Opinion: The power of purple ribbons

Krista Fleming

Peyton Kuschmeider holds the purple ribbon with a photo of her late grandmother. The ribbon was worn at her grandmother’s funeral.

I heard my mother’s phone ring from the other room, only hours before my grandmother was supposed to visit. She had a doctor’s appointment that morning for the consistent stomach pain she had been having, but no one within our family thought it was anything significant. I ran into my mother’s room to listen in on the phone call; I was so excited to hear her warm and cheery voice say, “I’m on my way!” But, the words I heard instead would change my life forever. 

“They found tumors.”

I don’t remember much of the conversation after that. It felt like the world stopped spinning beneath my feet and everything was frozen in time. I didn’t know how to handle the diagnosis, so I rushed out of the room before I suffocated from the idea. My mind was racing, forming incomprehensible thoughts while I tried to tune out the conversation in the next room. 

For months, she suffered from stage 4 pancreatic and liver cancer. Things quickly took a turn for the worst, and in August of 2021, she passed away.
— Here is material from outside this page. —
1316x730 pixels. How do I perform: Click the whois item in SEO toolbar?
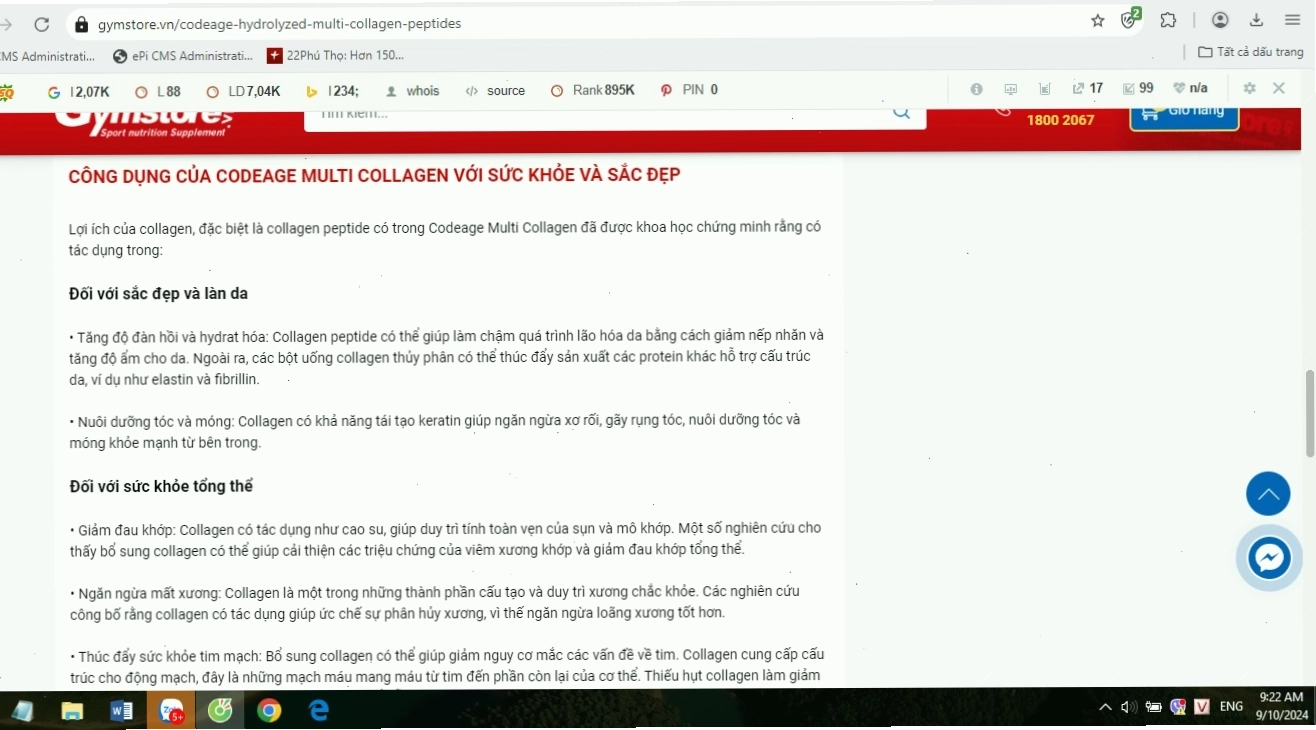tap(412, 90)
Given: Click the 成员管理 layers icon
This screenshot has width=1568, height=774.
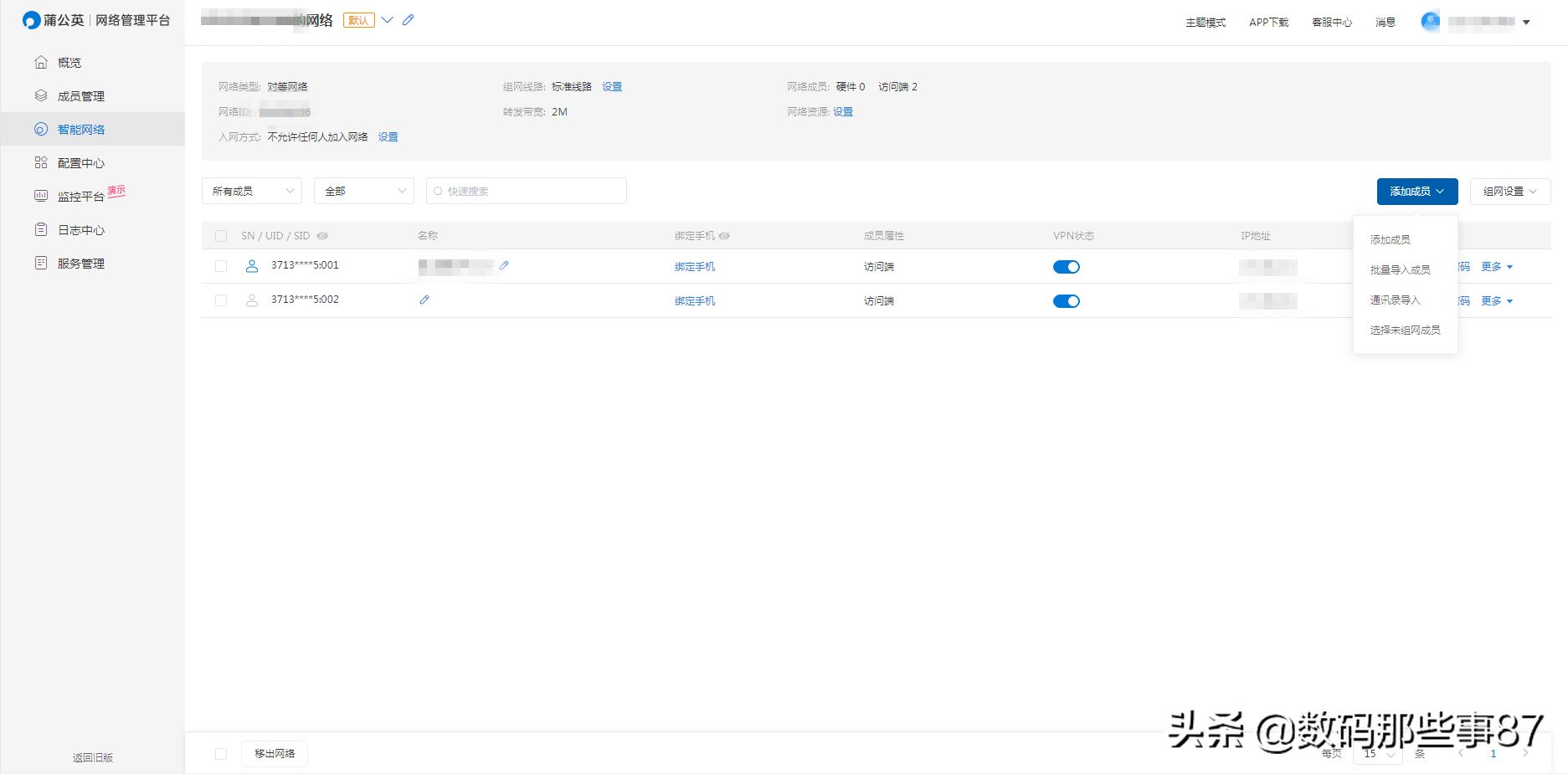Looking at the screenshot, I should 41,96.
When I was first told about her pancreatic cancer, I didn’t even know it was a thing. I asked a million questions to better understand what she was going through because I had never heard of it before. 

It turns out that pancreatic cancer is the third deadliest cancer, at fault for taking the lives of 95% of its innocent patients. I may have been clueless, but the sad reality is nobody talks about it. Nobody talks about something so evil and deadly that took away someone I loved with all my heart.
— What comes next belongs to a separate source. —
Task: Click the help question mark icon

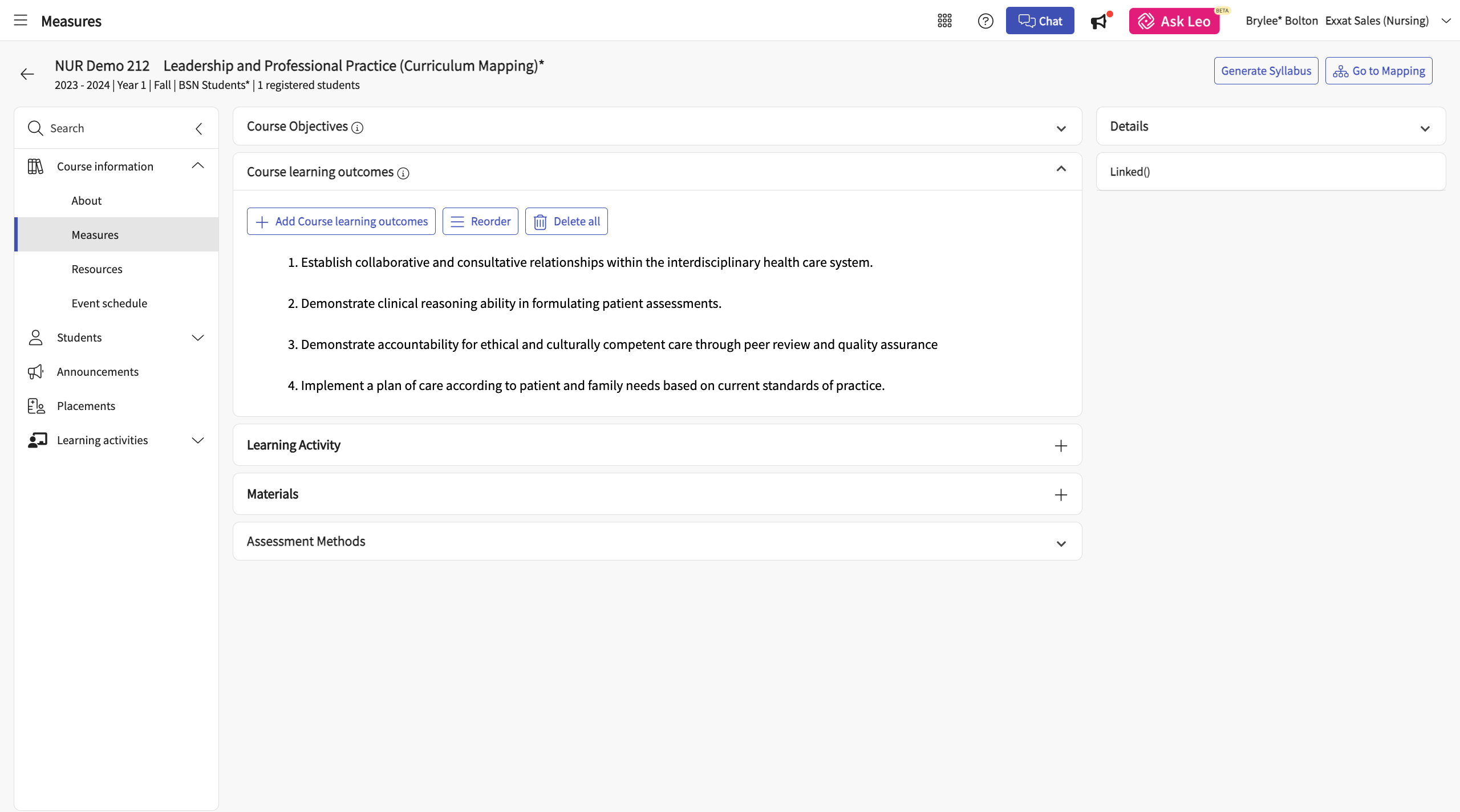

Pancreatic cancer affects the lives of too many; 495,773 patients and the 466,003 people it kills in a single year. It affects their family and friends. It affected my grandmother and it still affects me today.

I never got the chance to say goodbye, nor the chance to visit her in the hospital, to see her or to feel her warm hugs one last time. There was no time as she was taken away from us at the speed of light. 

This November, I urge everybody reading this to do whatever they can to help victims of pancreatic cancer through researching the disease, listening to mine and other people’s stories, sharing your newfound knowledge with others, hugging your family and telling them you love them. If you’re able to, donate to fundraisers and charities that assist families affected, and if you’re not, the least you could do is wear a purple ribbon on your chest this month. I still remember the purple ribbon I wore at her funeral, which I’ve barely seen on anyone else any other day of the year.